On paper, Doom's willingness to buck all modern FPS paradigms is a big, big deal. By rewinding the script twenty years, that game has essentially manufactured a philosophical shift within the first-person shooter classification. There's probably an argument somewhere that'll give that credit to, like, Wolfenstein or something. But Doom modernizes essentially the entirety of what made that franchise so enduring in the first place, and does it so easily that it becomes difficult to parse that recognition elsewhere.
But, personally, I felt there was a point at which Doom plateaued. It's a long, worthwhile campaign, but that breadth of time causes the experience to melt into a single recollection. I can't really pick out specific moments of the campaign I loved, standout setpieces or breathtaking revelations. Instead I have to refer to the totality of Doom. That's not an altogether bad thing--it means the game maintained a consistent level of (extremely high) quality throughout. But it also means I'm more than a little numbed by its relentless and specific cadence.
I was floored by Titanfall. Again, on paper, I think it's hard for Titanfall to mount a meaningful argument against Doom and the way Doom bends the form of the FPS to its will. Titanfall, for what it's worth, still devotes itself to the Call of Duty archetype. Heavily scripted setpieces, gunplay less concerned with strategy than visceral feel. But the on-paper comparison misrepresents one fact.
Titanfall is a pound-for-pound giant.
Make no mistake, Titanfall is a roller-coaster.

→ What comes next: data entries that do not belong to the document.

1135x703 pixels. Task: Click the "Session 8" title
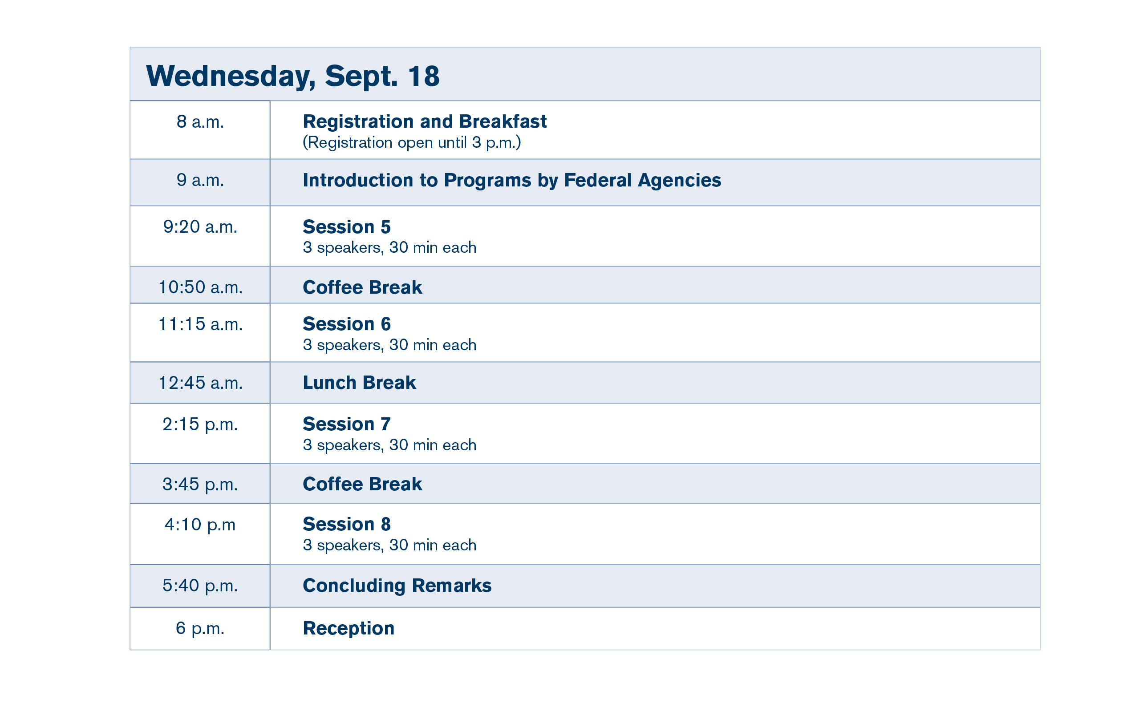click(x=346, y=524)
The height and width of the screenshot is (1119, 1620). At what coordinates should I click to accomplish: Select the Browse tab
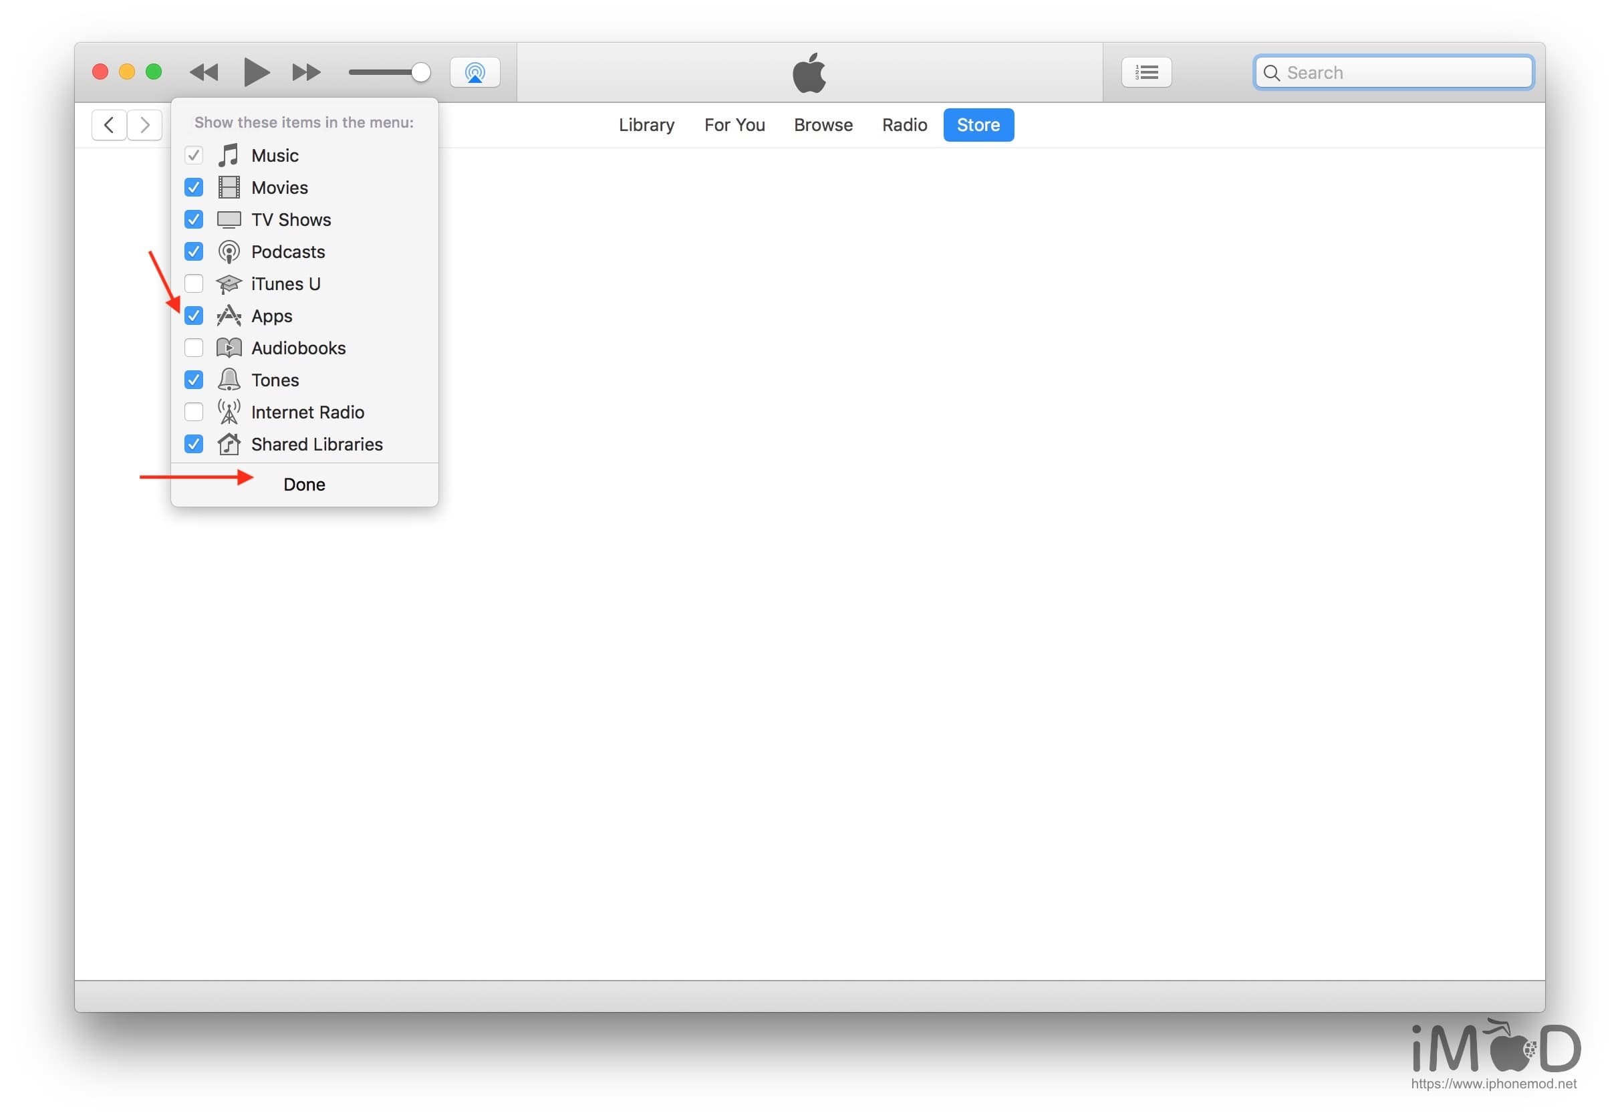[x=822, y=125]
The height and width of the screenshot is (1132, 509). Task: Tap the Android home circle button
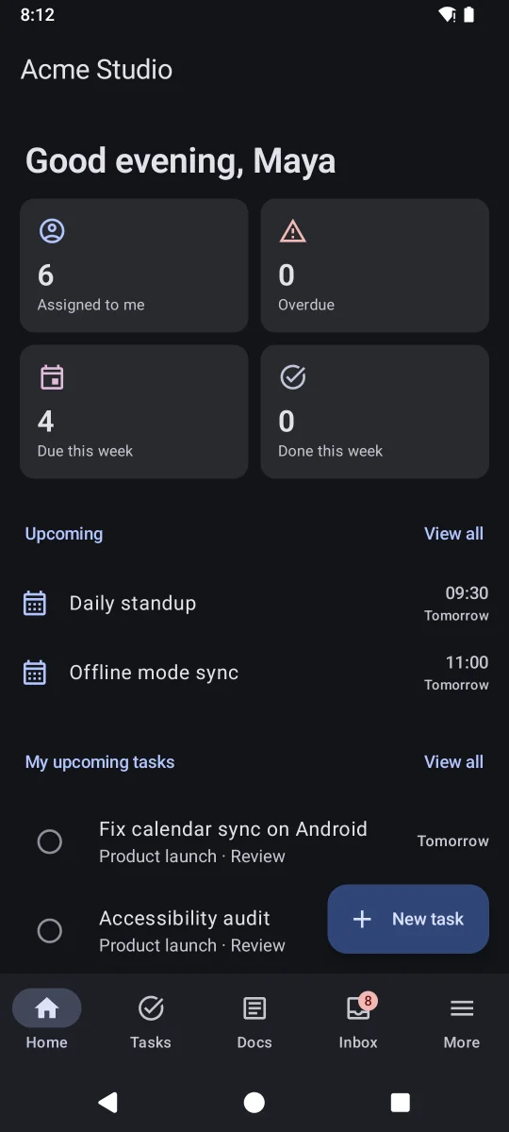point(255,1102)
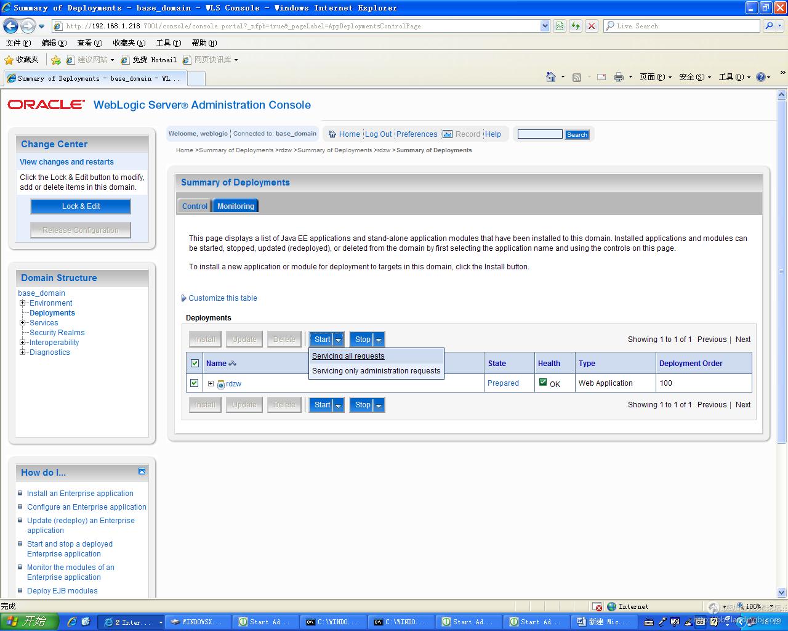Viewport: 788px width, 631px height.
Task: Uncheck the rdzw deployment checkbox
Action: (195, 383)
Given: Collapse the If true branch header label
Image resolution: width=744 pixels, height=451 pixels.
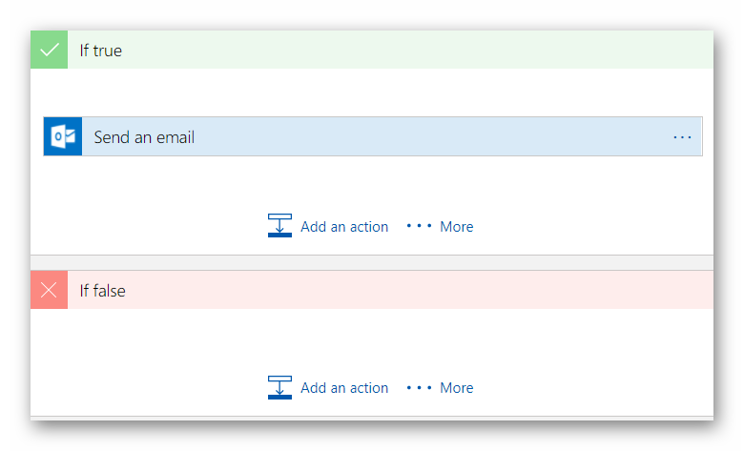Looking at the screenshot, I should pyautogui.click(x=100, y=51).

Every second of Titanfall builds toward something, some greater climax. It ramps and peaks in ways other games simply can't. There are no fewer than three sequences in Titanfall 2 that left me speechless, sequences I will surely refer to in conversation for years to come. Like Doom, Titanfall takes an aggressive look at traditional FPS mechanics and introduces those mechanics into unfamiliar practical scenarios. Even if I could acknowledge the game's shared DNA with Mirror's Edge or Portal or Singularity, it still felt packaged and presented in a way that felt unique and wholly individual.
It isn't even simply mechanical, though. Titanfall offers truly effective storytelling and honest-to-goodness worldbuilding. BT is probably my favorite singleplayer character of the year, and if you'd tried to tell me in 2014 that I would eventually give a shit about Titanfall universe, that I would actually be able to name specific factions and their actual motives with any clarity, I would have laughed in your face. But here we are.
Doom, by contrast, does some of its worldbuilding and its storytelling behind the scenes in the form of audio logs and notes left behind in the wake of the hellspawn insurgence--but if your game treats its own narrative as an extraneous detail, then I, as your game's player, will be sure to as well.
Doom's argument might be better, but Titanfall's campaign is definitely my favorite.